Loading & Summarizing the Data

blogs <- readLines("/home/dugi/coursera/Course10/data/final/en_US/en_US.blogs.txt", warn=FALSE, encoding="UTF-8")
news <- readLines("/home/dugi/coursera/Course10/data/final/en_US/en_US.news.txt", warn=FALSE, encoding="UTF-8")
twitter <- readLines("/home/dugi/coursera/Course10/data/final/en_US/en_US.twitter.txt", warn=FALSE, encoding="UTF-8")

SummaryOfFiles <- data.frame("File Name" = c("Blogs","News","Twitter"),
                             "File Size" = sapply(list(blogs, news, twitter), function(x){format(object.size(x),"MB")}),
                             "Row Count" = sapply(list(blogs, news, twitter), function(x){length(x)}),
                             "Word Count" = sapply(list(blogs, news, twitter), function(x){wordcount(x)})
                             )
SummaryOfFiles

##   File.Name File.Size Row.Count Word.Count
## 1     Blogs  255.4 Mb    899288   37334131
## 2      News  257.3 Mb   1010242   34372530
## 3   Twitter    319 Mb   2360148   30373543

Sampling & Cleaning Data

The files are very large, so I’m going to do a sample of 5% of each file.
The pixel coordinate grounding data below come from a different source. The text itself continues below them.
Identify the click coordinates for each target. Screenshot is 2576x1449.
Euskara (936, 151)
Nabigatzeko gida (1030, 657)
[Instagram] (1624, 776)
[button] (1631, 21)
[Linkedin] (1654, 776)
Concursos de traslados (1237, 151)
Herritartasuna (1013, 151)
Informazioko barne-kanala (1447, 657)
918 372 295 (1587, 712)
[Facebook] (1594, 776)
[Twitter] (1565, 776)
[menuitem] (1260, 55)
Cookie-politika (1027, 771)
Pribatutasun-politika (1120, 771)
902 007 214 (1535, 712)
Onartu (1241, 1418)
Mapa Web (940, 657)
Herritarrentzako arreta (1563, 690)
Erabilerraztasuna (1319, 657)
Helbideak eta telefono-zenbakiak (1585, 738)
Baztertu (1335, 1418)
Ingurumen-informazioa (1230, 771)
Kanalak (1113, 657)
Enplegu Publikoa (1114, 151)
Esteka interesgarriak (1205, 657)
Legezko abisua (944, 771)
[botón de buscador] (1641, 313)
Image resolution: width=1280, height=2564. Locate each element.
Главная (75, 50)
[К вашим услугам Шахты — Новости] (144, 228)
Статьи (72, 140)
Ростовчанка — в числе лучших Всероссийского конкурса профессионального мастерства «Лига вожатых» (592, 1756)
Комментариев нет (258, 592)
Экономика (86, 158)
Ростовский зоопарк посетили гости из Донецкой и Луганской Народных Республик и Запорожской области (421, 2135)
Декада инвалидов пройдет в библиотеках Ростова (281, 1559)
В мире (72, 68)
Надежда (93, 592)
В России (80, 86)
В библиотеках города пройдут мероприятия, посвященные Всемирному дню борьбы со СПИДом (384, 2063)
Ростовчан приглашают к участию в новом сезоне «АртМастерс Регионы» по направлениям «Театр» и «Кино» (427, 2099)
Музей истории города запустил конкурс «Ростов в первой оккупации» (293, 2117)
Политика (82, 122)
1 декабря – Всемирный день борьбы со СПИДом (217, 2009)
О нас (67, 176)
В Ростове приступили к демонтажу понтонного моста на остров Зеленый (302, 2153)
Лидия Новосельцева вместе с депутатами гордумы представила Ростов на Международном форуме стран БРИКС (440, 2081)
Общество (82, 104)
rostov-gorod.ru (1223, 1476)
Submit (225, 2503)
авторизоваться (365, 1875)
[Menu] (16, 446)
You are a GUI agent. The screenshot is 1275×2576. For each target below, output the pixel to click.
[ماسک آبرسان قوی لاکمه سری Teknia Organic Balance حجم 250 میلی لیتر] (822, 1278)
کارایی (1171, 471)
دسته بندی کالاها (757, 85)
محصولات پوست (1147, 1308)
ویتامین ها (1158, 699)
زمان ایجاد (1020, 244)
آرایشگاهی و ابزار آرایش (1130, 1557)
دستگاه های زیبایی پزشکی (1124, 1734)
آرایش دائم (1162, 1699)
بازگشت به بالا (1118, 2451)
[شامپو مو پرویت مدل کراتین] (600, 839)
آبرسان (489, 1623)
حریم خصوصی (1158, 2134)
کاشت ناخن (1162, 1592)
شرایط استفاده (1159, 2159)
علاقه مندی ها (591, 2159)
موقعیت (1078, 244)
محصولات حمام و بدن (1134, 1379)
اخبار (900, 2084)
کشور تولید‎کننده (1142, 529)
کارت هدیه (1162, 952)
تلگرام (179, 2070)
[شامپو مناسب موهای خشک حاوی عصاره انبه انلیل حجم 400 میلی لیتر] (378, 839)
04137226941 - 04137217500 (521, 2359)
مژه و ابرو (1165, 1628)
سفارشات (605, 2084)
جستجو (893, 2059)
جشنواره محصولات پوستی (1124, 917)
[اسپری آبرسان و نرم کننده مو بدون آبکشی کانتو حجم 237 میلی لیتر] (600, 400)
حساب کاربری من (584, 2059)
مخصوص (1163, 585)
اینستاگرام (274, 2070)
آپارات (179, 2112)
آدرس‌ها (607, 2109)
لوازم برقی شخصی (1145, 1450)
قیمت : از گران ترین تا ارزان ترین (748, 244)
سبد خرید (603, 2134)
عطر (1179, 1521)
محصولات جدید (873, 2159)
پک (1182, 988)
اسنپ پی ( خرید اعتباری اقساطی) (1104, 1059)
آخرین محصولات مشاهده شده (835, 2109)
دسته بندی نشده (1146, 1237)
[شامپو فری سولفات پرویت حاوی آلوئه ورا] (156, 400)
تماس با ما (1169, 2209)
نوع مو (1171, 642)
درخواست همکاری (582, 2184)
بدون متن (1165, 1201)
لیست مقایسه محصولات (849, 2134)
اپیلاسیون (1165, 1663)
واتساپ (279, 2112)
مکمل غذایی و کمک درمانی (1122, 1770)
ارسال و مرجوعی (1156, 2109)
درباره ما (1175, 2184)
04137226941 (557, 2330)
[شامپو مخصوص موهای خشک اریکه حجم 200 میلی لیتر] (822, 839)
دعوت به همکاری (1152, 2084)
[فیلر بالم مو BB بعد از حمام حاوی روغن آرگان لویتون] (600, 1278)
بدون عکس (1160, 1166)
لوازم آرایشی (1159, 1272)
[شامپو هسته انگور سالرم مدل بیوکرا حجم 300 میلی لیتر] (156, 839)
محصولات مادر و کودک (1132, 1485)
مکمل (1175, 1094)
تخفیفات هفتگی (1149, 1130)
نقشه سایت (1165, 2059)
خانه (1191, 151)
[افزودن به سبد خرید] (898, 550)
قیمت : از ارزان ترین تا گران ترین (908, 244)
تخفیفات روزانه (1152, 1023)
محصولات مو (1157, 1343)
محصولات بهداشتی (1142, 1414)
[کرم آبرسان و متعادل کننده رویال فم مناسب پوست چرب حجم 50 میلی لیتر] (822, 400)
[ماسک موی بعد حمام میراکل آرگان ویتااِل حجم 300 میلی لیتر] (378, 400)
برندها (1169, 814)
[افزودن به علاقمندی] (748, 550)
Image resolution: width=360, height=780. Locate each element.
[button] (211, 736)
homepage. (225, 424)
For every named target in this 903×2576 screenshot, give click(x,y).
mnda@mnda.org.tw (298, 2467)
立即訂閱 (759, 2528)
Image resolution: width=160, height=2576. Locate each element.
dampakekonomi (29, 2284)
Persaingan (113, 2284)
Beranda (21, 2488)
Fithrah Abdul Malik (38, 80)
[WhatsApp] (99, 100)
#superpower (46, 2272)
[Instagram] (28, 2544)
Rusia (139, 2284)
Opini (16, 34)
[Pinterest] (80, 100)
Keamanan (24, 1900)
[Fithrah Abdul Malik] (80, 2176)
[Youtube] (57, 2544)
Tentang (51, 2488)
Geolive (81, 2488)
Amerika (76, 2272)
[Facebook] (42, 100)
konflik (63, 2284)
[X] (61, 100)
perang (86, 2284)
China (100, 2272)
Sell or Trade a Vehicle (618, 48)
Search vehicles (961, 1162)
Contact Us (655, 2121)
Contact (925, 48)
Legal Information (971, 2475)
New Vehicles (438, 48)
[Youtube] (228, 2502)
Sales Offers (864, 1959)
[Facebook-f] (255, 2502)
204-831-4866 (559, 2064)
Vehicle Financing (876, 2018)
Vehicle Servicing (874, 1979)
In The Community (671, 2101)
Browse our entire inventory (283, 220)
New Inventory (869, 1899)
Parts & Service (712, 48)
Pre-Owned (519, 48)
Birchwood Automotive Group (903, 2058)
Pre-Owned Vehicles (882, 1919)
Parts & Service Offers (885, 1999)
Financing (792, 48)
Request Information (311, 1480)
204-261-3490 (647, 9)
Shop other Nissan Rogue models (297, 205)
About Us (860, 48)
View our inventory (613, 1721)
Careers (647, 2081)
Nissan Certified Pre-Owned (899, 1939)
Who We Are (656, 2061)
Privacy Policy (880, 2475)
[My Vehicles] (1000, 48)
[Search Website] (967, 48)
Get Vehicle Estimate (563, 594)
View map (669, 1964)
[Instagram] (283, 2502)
With this subset of the total data, I’m going to clean the data by removing all non-English characters.

# set seed for reproduciblity
set.seed(1234)
blogsSamp <- sample(blogs, length(blogs)*0.05)
newsSamp <- sample(news, length(news)*0.05)
twitterSamp <- sample(twitter, length(twitter)*0.05)

sampData <- c(blogsSamp, newsSamp, twitterSamp)
sampData <- iconv(sampData, "latin1", "ASCII", sub="")

Build & Clean Corpus

Using the tm package to build and clean the corpus that will be analyzed. I’m going to convert to all lower case and then will remove all numbers, punctuation, unneccesary white space, and stopwords.

corpus <- VCorpus(VectorSource(sampData))
corpus <- tm_map(corpus, content_transformer(tolower))
corpus <- tm_map(corpus, removeNumbers)
corpus <- tm_map(corpus, removePunctuation)
corpus <- tm_map(corpus, stripWhitespace)
corpus <- tm_map(corpus, PlainTextDocument)
corpus <- tm_map(corpus, removeWords, stopwords("english"))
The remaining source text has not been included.